As a general rule, the largest percentage income gains would go to households earning up to $250,000 a year, according to calculations by the Tax Foundation, a nonprofit in Washington. The largest gains in dollar figures would go to households earning more than $123,000 a year, according to an analysis by the Institute on Taxation and Economic Policy in Washington.

How much individual workers would save depends partly on their employers. If an employer’s half of payroll taxes was lifted, they would need to decide whether to pass those savings directly to workers in the form of higher pay. Some economists see both sides of that equation as beneficial at a time of slowing economic activity.

The full payroll tax suspension “would not only increase workers’ take-home pay but would ease cash flow constraints for employers who are likely to face a rough patch in the incoming months,” said Karl Smith, the vice president of federal tax and economic policy at the Tax Foundation, which traditionally supports cutting taxes to spur economic growth. Mr.
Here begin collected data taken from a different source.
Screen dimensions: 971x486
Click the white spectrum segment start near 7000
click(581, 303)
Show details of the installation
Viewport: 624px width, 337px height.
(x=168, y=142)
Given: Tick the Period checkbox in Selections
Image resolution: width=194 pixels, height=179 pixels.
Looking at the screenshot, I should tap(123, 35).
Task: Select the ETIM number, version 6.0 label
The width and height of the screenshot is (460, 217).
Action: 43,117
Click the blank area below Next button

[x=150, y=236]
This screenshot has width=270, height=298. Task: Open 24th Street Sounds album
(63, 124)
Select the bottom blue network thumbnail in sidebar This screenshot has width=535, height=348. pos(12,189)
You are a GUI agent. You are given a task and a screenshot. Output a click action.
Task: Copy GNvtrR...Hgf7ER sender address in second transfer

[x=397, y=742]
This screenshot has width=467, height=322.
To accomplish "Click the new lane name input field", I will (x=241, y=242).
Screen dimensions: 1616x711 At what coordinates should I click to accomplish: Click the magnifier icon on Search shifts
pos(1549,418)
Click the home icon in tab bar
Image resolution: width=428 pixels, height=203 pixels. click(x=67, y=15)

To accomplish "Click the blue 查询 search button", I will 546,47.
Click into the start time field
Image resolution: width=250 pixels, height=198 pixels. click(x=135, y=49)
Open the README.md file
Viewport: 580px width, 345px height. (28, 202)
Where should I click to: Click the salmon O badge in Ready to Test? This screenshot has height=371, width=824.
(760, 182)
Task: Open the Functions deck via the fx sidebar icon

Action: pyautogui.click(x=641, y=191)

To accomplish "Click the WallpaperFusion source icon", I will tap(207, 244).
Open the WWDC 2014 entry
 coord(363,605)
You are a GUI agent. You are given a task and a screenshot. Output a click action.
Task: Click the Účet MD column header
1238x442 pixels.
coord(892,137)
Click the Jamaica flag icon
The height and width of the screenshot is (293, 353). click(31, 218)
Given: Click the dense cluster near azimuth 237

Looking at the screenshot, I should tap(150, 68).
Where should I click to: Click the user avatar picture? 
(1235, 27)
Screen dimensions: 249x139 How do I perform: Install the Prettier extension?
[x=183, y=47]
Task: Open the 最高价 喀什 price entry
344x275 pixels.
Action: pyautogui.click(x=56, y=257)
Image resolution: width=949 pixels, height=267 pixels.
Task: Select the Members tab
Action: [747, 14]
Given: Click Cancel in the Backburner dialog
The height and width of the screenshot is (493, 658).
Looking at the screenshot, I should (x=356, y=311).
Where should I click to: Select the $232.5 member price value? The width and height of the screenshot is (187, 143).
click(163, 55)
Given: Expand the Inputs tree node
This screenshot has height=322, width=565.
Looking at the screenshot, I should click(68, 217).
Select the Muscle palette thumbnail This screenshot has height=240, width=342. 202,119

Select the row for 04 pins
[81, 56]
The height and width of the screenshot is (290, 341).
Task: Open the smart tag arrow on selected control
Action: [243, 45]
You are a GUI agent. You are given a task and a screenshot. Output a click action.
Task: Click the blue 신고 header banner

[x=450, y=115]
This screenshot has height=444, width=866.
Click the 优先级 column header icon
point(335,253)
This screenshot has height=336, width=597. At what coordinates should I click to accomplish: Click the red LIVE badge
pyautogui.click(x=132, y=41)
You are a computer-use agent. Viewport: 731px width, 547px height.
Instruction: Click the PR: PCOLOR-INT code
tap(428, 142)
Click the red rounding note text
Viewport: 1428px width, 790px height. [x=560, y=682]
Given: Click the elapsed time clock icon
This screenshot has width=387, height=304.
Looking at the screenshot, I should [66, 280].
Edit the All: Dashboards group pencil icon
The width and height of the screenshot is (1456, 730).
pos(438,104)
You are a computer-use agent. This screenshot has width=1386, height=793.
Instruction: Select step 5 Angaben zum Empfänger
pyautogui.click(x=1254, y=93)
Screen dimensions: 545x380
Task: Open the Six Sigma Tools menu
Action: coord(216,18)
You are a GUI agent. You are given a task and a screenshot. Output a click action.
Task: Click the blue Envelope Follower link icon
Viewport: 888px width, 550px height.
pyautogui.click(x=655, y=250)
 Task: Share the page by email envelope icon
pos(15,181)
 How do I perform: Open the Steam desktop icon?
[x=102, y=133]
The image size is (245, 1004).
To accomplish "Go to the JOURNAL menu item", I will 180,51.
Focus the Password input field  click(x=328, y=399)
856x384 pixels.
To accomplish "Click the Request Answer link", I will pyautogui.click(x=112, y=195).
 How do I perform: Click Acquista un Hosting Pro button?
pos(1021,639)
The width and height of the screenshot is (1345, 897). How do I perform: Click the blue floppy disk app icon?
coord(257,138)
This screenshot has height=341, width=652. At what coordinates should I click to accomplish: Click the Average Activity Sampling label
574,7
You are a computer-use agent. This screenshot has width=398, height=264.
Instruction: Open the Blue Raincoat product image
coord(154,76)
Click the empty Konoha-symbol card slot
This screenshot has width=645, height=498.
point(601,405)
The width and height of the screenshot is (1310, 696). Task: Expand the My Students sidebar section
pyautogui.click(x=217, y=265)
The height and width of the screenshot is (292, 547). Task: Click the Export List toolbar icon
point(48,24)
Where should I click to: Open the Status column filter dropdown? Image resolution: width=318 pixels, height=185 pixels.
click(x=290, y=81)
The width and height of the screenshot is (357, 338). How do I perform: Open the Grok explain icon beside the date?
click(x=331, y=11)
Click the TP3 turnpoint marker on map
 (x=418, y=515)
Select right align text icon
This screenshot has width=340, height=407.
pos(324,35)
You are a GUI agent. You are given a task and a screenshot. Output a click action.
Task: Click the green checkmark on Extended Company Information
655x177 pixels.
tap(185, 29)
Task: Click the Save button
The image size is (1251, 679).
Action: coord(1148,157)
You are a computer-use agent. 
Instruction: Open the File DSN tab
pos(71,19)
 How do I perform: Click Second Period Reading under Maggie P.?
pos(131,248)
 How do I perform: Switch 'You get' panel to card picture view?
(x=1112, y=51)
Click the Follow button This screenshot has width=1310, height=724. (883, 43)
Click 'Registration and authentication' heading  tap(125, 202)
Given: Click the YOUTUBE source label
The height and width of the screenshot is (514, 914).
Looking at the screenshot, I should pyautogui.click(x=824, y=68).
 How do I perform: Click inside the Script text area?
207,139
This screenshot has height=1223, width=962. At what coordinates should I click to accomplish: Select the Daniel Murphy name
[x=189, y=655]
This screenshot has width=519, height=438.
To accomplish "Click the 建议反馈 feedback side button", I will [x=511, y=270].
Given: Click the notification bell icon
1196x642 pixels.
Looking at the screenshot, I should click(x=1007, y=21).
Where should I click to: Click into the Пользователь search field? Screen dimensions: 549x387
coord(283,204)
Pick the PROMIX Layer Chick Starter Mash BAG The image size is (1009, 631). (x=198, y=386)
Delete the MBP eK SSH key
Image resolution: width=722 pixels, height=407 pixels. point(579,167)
Smith said he supported the Trump proposal, though the Tax Foundation had not taken an official position.

“The payroll tax would be great,” Mr. Trump said on Wednesday. “Dems are not in favor of it. I’m trying to figure out why.”

Democrats are opposed for several reasons. Many economists, including liberals and conservatives who have called for stimulus measures, say there are much more effective ways to stoke demand and support growth during a viral outbreak. They note that cutting payroll taxes only helps Americans who are still working — and not those who are furloughed by quarantines or laid off amid floundering sales. The benefits would arrive gradually across paychecks instead of in one stimulative burst.

“A payroll tax cut like the president wants wouldn’t help the elderly, non-employed, who are at the most risk from the virus,” Michael R. Strain, an economist at the conservative American Enterprise Institute, wrote Wednesday on Twitter. “It would provide a larger benefit to the well off. And it isn’t targeted on those who need it.”

Claudia Sahm, an economist at the liberal Washington Center for Equitable Growth, said Thursday that lawmakers could still ward off a recession with stimulus, but “a payroll tax won’t do it.” She and Mr. Strain both favor giving cash assistance to Americans.

Cutting payroll taxes “will be too slow, and its effects too small,” Ms. Sahm said. “So small most won’t even notice it. Those who don’t have or will lose their jobs won’t get it at all.”

The political calculations around payroll tax cuts are fraught. The tax feeds the Social Security Trust Fund; while administration officials said they would most likely divert other money to avoid robbing the fund, cutting payroll taxes would further balloon the rising budget deficit.

The Committee for a Responsible Federal Budget estimates that suspending the tax through December would reduce federal revenues by $840 billion; the Tax Foundation said it could top $900 billion. The initial price tag for the 2008 Wall Street bailout was $700 billion, though less than $500 billion was actually spent and taxpayers ultimately recouped most of the funds. President Barack Obama’s 2009 stimulus package cost about $800 billion over the course of several years.

The full cost of Mr. Trump’s proposals, including assistance to affected industries like tourism and sick pay for quarantined workers, is likely to be tens — if not hundreds — of billions of dollars larger than the payroll tax cut alone.

If enacted, such a package would most likely push the federal budget deficit to over $2 trillion for the year. Data released Thursday by the Treasury Department show the deficit — which has grown significantly in recent years in part because of Mr. Trump’s 2017 tax cuts — is on pace to reach nearly $1.1 trillion for the 2020 fiscal year.

The record in nominal dollars for an annual deficit in the United States is $1.4 trillion, during the depths of the financial crisis.